Your goal:
Each line below is to be set down again exactly.

(Items from a dataset)

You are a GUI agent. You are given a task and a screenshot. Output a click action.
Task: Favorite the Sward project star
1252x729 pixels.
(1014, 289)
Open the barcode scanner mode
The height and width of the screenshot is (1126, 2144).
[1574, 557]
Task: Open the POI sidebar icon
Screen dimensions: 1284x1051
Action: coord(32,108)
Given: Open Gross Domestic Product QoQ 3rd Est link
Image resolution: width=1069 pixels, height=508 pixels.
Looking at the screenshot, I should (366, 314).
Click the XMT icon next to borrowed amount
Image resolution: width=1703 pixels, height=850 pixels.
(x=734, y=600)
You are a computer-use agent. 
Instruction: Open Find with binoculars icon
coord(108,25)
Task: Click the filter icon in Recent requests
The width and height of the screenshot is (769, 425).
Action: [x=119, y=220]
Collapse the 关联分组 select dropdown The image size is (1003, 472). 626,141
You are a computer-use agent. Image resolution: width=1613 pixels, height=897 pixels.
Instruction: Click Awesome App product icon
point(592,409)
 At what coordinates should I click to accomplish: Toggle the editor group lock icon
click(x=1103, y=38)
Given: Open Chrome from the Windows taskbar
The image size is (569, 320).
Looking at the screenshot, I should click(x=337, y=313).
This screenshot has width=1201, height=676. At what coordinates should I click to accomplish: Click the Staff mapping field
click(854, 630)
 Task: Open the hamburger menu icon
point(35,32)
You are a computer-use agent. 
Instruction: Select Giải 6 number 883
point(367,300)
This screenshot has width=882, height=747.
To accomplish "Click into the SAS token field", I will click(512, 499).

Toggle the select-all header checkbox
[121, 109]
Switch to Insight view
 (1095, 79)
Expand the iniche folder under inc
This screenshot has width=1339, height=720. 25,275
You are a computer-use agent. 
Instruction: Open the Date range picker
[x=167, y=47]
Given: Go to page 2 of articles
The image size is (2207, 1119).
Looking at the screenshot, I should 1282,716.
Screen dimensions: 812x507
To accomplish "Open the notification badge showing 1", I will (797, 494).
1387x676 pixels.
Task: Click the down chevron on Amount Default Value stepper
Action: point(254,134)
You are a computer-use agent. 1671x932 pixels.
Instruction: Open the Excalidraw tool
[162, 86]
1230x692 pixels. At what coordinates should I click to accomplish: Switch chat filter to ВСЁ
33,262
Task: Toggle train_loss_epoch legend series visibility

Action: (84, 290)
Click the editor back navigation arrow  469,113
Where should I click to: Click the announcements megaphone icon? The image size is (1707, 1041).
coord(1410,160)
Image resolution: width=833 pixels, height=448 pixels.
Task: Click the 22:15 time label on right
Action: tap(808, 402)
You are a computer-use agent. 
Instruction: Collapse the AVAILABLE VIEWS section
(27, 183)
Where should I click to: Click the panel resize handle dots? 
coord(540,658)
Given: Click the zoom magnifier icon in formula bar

Result of this task:
You are a GUI agent. You are given a task and a screenshot. Output a click action.
Task: Favorite the Sward project star
1252x729 pixels.
(1014, 289)
Open the barcode scanner mode
The height and width of the screenshot is (1126, 2144).
[1574, 557]
Task: Open the POI sidebar icon
Screen dimensions: 1284x1051
Action: coord(32,108)
Given: Open Gross Domestic Product QoQ 3rd Est link
Image resolution: width=1069 pixels, height=508 pixels.
Looking at the screenshot, I should (366, 314).
Click the XMT icon next to borrowed amount
Image resolution: width=1703 pixels, height=850 pixels.
(x=734, y=600)
You are a computer-use agent. 
Instruction: Open Find with binoculars icon
coord(108,25)
Task: Click the filter icon in Recent requests
The width and height of the screenshot is (769, 425).
Action: [x=119, y=220]
Collapse the 关联分组 select dropdown The image size is (1003, 472). 626,141
You are a computer-use agent. Image resolution: width=1613 pixels, height=897 pixels.
Instruction: Click Awesome App product icon
point(592,409)
 At what coordinates should I click to accomplish: Toggle the editor group lock icon
click(x=1103, y=38)
Given: Open Chrome from the Windows taskbar
The image size is (569, 320).
Looking at the screenshot, I should click(x=337, y=313).
This screenshot has width=1201, height=676. At what coordinates should I click to accomplish: Click the Staff mapping field
click(854, 630)
 Task: Open the hamburger menu icon
point(35,32)
You are a computer-use agent. 
Instruction: Select Giải 6 number 883
point(367,300)
This screenshot has width=882, height=747.
To accomplish "Click into the SAS token field", I will click(512, 499).

Toggle the select-all header checkbox
[121, 109]
Switch to Insight view
 (1095, 79)
Expand the iniche folder under inc
This screenshot has width=1339, height=720. 25,275
You are a computer-use agent. 
Instruction: Open the Date range picker
[x=167, y=47]
Given: Go to page 2 of articles
The image size is (2207, 1119).
Looking at the screenshot, I should 1282,716.
Screen dimensions: 812x507
To accomplish "Open the notification badge showing 1", I will (797, 494).
1387x676 pixels.
Task: Click the down chevron on Amount Default Value stepper
Action: point(254,134)
You are a computer-use agent. 1671x932 pixels.
Instruction: Open the Excalidraw tool
[162, 86]
1230x692 pixels. At what coordinates should I click to accomplish: Switch chat filter to ВСЁ
33,262
Task: Toggle train_loss_epoch legend series visibility

Action: (84, 290)
Click the editor back navigation arrow  469,113
Where should I click to: Click the announcements megaphone icon? The image size is (1707, 1041).
coord(1410,160)
Image resolution: width=833 pixels, height=448 pixels.
Task: Click the 22:15 time label on right
Action: tap(808, 402)
You are a computer-use agent. 
Instruction: Collapse the AVAILABLE VIEWS section
(27, 183)
Where should I click to: Click the panel resize handle dots? 
coord(540,658)
Given: Click the zoom magnifier icon in formula bar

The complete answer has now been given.